During the period he was writing for television, the industry moved to Hollywood, where Foote drew the attention of the film community. He was hired to adapt Harper Lee's autobiographical novel To Kill A Mockingbird, and won an Oscar for the screenplay. The film provided Gregory Peck with an Oscar as well, and was Robert Duvall's screen debut, in the role of the outcast Boo Radley. Duvall became a frequent interpreter of Foote's work, winning an Academy Award for bringing his story Tender Mercies to life. Foote won his second Oscar for the original screenplay.








Foote had further film success adapting his play The Traveling Lady into Baby, The Rain Must Fall, starring Steve McQueen. Two other screenplays, however, were deemed unacceptable to the studios and, though he retained writing credit, his words were ditched. Foote left Hollywood in frustration and began a short period of inactivity, after which he began his nine-play cycle of family plays, The Orphans' Home.

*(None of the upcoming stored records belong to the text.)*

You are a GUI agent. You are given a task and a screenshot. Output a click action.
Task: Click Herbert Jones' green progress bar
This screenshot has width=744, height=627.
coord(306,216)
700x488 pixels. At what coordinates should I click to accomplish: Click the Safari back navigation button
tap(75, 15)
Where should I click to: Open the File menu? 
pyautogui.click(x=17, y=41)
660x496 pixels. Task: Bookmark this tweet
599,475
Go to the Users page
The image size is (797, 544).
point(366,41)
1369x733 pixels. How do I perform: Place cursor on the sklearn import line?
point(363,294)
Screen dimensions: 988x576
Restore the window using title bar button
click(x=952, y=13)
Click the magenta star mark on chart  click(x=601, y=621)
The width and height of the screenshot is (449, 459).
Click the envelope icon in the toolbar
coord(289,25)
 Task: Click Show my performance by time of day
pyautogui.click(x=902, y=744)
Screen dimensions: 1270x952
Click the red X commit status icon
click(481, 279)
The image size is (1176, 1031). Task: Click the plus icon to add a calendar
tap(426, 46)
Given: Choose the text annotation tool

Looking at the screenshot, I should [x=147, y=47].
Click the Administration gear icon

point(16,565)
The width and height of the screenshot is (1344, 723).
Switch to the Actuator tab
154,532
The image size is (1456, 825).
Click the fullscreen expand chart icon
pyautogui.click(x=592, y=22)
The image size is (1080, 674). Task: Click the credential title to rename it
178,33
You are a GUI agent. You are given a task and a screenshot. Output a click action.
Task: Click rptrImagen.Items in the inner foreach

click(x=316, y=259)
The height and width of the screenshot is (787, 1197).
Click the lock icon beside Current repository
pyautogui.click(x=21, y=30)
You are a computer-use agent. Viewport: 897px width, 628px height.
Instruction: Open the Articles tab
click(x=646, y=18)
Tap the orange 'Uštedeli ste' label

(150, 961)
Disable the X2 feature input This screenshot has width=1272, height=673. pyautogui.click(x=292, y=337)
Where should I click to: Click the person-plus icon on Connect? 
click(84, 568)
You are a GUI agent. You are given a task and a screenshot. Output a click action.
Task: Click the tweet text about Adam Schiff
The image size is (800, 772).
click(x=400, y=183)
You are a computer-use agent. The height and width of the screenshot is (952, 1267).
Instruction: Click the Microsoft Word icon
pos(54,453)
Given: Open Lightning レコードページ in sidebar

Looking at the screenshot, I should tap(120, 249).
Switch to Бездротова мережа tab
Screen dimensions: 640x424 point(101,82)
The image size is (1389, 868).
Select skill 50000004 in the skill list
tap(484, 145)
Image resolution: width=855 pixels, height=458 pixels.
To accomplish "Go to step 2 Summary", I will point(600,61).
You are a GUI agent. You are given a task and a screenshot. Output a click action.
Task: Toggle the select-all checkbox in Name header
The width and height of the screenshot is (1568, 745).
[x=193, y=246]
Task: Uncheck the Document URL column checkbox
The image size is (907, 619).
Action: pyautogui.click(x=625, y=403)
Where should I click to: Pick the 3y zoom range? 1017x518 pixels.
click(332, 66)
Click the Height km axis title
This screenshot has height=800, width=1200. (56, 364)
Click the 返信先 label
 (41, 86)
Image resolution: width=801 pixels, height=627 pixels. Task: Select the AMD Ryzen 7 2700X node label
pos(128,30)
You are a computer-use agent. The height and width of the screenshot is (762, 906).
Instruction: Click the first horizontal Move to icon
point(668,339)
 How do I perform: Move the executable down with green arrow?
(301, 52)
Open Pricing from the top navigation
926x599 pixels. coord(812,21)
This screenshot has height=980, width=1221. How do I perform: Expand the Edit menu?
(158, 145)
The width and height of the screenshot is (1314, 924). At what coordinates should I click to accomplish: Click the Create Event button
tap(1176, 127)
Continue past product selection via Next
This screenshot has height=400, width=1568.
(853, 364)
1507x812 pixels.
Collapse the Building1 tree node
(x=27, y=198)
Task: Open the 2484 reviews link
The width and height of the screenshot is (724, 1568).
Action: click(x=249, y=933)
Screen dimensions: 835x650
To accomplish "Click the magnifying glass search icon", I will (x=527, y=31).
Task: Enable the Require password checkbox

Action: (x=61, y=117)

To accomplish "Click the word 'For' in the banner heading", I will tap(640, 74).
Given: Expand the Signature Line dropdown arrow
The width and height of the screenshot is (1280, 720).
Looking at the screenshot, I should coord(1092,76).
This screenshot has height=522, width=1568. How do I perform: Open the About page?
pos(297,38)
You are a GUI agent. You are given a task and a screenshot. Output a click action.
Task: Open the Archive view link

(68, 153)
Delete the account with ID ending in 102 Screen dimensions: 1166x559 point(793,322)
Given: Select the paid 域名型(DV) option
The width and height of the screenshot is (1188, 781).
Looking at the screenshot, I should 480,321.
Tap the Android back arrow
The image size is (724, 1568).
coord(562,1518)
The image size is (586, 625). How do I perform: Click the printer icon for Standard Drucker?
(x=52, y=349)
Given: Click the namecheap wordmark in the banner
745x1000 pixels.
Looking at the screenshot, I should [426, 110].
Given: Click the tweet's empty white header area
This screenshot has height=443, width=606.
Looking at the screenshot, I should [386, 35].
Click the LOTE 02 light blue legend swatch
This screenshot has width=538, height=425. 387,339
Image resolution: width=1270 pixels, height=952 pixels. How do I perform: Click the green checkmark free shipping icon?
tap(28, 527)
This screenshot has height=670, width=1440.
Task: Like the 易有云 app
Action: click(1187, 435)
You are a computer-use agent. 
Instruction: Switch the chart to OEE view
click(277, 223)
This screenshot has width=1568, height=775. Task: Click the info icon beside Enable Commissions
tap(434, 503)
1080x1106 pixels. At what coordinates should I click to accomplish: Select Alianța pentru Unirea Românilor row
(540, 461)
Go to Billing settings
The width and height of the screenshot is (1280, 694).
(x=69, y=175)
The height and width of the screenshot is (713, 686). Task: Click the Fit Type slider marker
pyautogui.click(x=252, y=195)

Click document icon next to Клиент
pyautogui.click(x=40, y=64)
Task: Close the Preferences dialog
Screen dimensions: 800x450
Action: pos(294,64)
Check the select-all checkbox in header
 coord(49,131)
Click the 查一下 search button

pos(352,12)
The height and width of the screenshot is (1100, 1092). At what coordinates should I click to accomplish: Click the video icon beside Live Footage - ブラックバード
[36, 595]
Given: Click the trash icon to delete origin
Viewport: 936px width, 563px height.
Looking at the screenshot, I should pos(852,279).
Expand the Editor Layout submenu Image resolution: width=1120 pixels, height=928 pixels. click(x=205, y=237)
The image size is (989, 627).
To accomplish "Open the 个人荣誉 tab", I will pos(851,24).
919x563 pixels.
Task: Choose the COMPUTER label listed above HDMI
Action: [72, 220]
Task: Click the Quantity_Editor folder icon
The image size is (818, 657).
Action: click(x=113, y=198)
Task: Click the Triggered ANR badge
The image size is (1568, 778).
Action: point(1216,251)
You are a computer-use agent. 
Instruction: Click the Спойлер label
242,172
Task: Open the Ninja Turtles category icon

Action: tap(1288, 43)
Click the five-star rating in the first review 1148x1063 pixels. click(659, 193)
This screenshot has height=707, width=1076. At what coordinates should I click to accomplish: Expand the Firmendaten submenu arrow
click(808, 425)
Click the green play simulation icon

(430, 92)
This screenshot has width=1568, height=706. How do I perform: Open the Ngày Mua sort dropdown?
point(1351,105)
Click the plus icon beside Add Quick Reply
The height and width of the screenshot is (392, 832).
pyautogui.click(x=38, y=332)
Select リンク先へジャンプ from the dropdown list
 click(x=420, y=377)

As these plays began to be presented in New York, he attracted the attention of the NY Times critic Frank Rich, who became his champion and created renewed interest in Foote's stage work. Signature Theatre, a prestigious off-off-Broadway group, devoted their 1994-95 season to his work and debuted an older play which had never had a production, The Young Man from Atlanta. Foote won the Pulitzer.




A revival of Foote's Dividing the Estate was a smash at Playwrights Horizon and was presented on Broadway this season. Elizabeth Ashley, Penny Fuller, Gerald McRaney, and Hallie Foote (the playwright's daughter and a frequent interpreter of his work) starred as a warring family enduring economic hardship. Foote's lifelong dream was to see his Orphans' Home Cycle onstage in a single series of productions, and had recently completed the necessary adaptation to do so, before his death yesterday at the age of 92.







The Orphans' Home Cycle is scheduled to be presented at Hartford Stage and Signature Theatre next season.

1 comment:

Anonymous said...

Rest in peace and thank you, Mr. Foote. You will be missed.